Aber als wäre das alles noch nicht genug der Qual, hatte der DFB heute auch noch extra für uns einen weiteren Sargnagel für den Fußball nach Köln geschickt. Felix Zwayer und seine "unparteiischen" Kollegen bewiesen einmal mehr, dass bei Bundesliga-Referees Qualität kein Kriterium ist. Es war an Fehlentscheidungen alles dabei - Foul, Abseits, Aus, mal Gelb, mal nicht - es war eine unterirdische Leistung auf dem Platz, an der Seitenlinie und im Keller. 

Doch die Krönung war die Szene in der 15. Minute, die das Spiel merklich hätte beeinflussen können, nein - müssen. Da trat Kölns Hübers direkt vor den Augen des Schiris Florian Neuhaus im Strafraum von hinten das Standbein weg, ohne auch nur in der Nähe einer Ballaktion gewesen zu sein. Ein 350-prozentiger Elfmeter, den jeder in der Echtzeit und auch in jeder folgenden Zeitlupe problemlos erkennen konnte. 

Nur Zwayer nicht - und, was noch schwerer wiegt: VAR Sören Storks auch nicht, der sämtliche Zeitlupen zur Verfügung hatte und trotzdem keine Fehlentscheidung erkennen wollte. Wenn man diese Szene mal davon löst, ob Gladbach den Elfer überhaupt reingeschossen hätte oder auch von den Gesamtleistungen der Fußballer auf dem Platz - dann müsste so ein Versagen endlich einmal klare Konsequenzen haben. Solche Schiedsrichter haben in keiner oberen Spielklasse etwas zu suchen. Sie schaden dem Fußball, sie erschüttern die Glaubwürdigkeit und sie nehmen einem den Glauben daran, dass im Profifußball immer alles mit rechten Dingen zugeht. 

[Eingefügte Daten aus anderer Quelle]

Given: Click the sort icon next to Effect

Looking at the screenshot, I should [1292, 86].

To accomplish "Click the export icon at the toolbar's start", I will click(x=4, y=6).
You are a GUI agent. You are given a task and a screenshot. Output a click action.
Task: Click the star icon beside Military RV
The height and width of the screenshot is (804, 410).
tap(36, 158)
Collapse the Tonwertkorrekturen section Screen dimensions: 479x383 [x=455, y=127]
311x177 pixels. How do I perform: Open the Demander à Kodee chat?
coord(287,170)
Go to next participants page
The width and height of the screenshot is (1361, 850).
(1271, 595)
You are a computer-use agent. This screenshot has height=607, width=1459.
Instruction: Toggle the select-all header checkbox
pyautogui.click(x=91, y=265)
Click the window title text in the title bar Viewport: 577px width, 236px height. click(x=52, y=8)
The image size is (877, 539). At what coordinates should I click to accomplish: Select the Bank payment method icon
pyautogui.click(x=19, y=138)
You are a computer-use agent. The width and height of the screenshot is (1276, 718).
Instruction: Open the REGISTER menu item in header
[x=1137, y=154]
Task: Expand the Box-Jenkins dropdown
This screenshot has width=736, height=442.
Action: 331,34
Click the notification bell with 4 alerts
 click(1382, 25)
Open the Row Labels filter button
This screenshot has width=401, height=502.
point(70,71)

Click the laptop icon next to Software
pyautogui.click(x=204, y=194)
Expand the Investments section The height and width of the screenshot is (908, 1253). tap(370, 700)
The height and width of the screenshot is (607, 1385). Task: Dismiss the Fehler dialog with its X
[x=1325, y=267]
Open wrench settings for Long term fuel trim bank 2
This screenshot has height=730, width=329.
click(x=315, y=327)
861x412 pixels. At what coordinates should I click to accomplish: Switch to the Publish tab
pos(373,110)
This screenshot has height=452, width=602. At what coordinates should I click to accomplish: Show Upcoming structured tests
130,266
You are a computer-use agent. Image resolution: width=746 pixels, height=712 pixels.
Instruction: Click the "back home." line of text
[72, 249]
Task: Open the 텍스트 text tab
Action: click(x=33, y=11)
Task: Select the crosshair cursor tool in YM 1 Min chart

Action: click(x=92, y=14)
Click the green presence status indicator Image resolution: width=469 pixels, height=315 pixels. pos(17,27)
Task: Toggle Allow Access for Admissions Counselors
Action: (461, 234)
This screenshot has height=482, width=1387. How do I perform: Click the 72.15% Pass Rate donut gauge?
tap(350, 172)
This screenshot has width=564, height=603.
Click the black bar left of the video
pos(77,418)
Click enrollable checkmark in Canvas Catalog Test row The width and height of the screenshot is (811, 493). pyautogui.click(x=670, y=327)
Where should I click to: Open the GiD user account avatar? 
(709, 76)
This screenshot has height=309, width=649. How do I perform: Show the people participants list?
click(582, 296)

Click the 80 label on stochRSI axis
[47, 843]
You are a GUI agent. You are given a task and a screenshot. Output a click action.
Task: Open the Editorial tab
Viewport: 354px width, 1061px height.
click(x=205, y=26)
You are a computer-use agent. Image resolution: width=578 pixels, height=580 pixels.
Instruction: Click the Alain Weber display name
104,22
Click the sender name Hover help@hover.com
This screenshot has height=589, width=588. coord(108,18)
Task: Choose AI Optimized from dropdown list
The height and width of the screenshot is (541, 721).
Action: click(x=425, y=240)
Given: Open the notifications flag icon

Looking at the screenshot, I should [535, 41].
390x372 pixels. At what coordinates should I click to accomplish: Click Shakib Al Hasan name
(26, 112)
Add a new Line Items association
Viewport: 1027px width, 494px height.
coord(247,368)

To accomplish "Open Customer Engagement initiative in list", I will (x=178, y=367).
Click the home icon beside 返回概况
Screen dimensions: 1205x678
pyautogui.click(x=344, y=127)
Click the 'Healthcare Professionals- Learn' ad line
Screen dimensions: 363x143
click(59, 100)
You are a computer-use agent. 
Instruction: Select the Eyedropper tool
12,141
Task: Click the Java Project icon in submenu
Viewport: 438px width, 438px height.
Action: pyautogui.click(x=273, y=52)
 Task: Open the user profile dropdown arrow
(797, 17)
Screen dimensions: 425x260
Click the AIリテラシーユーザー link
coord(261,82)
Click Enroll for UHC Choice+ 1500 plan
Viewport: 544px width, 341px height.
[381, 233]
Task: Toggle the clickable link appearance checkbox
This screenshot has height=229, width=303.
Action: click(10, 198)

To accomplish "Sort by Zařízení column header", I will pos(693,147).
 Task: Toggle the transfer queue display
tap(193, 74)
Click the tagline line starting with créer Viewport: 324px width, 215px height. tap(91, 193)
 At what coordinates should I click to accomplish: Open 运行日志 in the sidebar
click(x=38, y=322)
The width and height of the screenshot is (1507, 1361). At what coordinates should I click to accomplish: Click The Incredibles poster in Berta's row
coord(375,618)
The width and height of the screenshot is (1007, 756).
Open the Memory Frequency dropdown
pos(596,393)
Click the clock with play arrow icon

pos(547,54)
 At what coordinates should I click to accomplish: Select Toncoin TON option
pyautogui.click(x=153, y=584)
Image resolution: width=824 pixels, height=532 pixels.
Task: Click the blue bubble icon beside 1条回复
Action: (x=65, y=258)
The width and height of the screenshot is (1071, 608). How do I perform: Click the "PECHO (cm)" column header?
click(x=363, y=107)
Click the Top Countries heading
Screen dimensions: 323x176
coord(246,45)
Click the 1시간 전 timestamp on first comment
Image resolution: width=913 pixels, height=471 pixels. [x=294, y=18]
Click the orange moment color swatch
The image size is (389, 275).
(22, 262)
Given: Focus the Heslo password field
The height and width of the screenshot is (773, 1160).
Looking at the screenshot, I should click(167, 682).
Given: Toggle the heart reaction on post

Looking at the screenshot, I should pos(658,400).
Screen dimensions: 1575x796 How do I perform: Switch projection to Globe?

Fehlentscheidungen gehören zum Sport dazu. Das ist nunmal so. Um diese aber möglichst weit zu reduzieren, gibt es Hilfsmittel wie den Videoassistenten. Manche Streitfälle im Fußball sind interpretationsfähig, manche Regeln sind auch nicht scharf genug gefasst oder hilfreich, manchmal sind Szenen vielleicht auch durch Zeitlupen nicht eindeutig zu klären.
In diesem Fall bleibt mir allerdings keine andere Erklärung außer fehlendem Sachverstand und Absicht. Es ist für mich ungeachtet des weiteren Spielverlaufs ein Skandal, der nicht passieren darf, der aber wahrscheinlich doch wieder keine Konsequenzen für die beteiligten Referees hat. Und das macht mich heute auch Stunden nach dem Spiel noch genauso wütend wie die blinde Kickerei meiner Mannschaft. Habe fertig!                 

Saison 2022/23, Bundesliga, 26. Spieltag: 1. FC Dings - Borussia Mönchengladbach 0:0. 

Eine Nullnummer fast auch hier. Der Spendenstand steigt dank Jonas Omlins weißer Weste aber um einen Euro auf 105 Euro.

Das gilt in der Saison 22/23: Für jedes erzielte Tor von Borussia in Bundesliga oder DFB-Pokal zahle ich 1 Euro. Für jedes Tor von Tony Jantschke oder Christoph Kramer: 10 Euro. Gehaltener Elfmeter von Yann Sommer Jonas Omlin (oder einem Ersatzmann): 2,50 Euro; Zu-Null-Spiel: 1 Euro. Derbysieg gegen K***: 10 Euro. Siege gegen Bayern, Dortmund oder Leipzig: 10 Euro. Ein Sieg in Freiburg: 10 Euro. Einstelliger Tabellenplatz am Saisonende: 10 Euro. Internationaler Startplatz am Saisonende: 20 Euro. Deutsche Meisterschaft: 122 Euro. DFB-Pokalsieg: 50 Euro. Gladbacher Torschützenkönig: 30 Euro.